### ENTRIES SUPPLIED
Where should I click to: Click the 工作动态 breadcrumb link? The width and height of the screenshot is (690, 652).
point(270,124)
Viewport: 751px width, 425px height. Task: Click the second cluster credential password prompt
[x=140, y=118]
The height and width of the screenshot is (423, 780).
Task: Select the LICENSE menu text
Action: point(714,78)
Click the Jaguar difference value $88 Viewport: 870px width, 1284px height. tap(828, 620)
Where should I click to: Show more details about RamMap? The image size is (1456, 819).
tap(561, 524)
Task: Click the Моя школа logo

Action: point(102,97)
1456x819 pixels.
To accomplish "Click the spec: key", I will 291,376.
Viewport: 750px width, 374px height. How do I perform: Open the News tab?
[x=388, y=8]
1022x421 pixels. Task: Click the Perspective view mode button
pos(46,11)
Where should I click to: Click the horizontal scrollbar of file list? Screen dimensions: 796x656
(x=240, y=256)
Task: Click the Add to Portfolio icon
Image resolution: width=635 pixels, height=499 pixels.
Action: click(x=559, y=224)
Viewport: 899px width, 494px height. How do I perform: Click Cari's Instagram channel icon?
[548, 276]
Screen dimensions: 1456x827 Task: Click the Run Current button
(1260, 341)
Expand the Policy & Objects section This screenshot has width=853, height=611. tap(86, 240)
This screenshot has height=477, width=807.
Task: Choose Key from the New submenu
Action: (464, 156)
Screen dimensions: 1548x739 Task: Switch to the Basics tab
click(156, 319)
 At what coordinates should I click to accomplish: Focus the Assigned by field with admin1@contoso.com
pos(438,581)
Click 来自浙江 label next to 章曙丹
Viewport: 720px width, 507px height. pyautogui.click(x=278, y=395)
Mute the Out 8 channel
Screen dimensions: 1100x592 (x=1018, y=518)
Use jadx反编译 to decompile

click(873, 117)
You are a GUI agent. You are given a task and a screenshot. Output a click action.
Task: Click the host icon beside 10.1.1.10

### TASK DESCRIPTION
Reproduce the entries above in full, verbatim.

### RESULT
Where should I click to: Click the 工作动态 breadcrumb link? The width and height of the screenshot is (690, 652).
point(270,124)
Viewport: 751px width, 425px height. Task: Click the second cluster credential password prompt
[x=140, y=118]
The height and width of the screenshot is (423, 780).
Task: Select the LICENSE menu text
Action: point(714,78)
Click the Jaguar difference value $88 Viewport: 870px width, 1284px height. tap(828, 620)
Where should I click to: Show more details about RamMap? The image size is (1456, 819).
tap(561, 524)
Task: Click the Моя школа logo

Action: point(102,97)
1456x819 pixels.
To accomplish "Click the spec: key", I will 291,376.
Viewport: 750px width, 374px height. How do I perform: Open the News tab?
[x=388, y=8]
1022x421 pixels. Task: Click the Perspective view mode button
pos(46,11)
Where should I click to: Click the horizontal scrollbar of file list? Screen dimensions: 796x656
(x=240, y=256)
Task: Click the Add to Portfolio icon
Image resolution: width=635 pixels, height=499 pixels.
Action: click(x=559, y=224)
Viewport: 899px width, 494px height. How do I perform: Click Cari's Instagram channel icon?
[548, 276]
Screen dimensions: 1456x827 Task: Click the Run Current button
(1260, 341)
Expand the Policy & Objects section This screenshot has width=853, height=611. tap(86, 240)
This screenshot has height=477, width=807.
Task: Choose Key from the New submenu
Action: (464, 156)
Screen dimensions: 1548x739 Task: Switch to the Basics tab
click(156, 319)
 At what coordinates should I click to accomplish: Focus the Assigned by field with admin1@contoso.com
pos(438,581)
Click 来自浙江 label next to 章曙丹
Viewport: 720px width, 507px height. pyautogui.click(x=278, y=395)
Mute the Out 8 channel
Screen dimensions: 1100x592 (x=1018, y=518)
Use jadx反编译 to decompile

click(873, 117)
You are a GUI agent. You are given a task and a screenshot. Output a click action.
Task: Click the host icon beside 10.1.1.10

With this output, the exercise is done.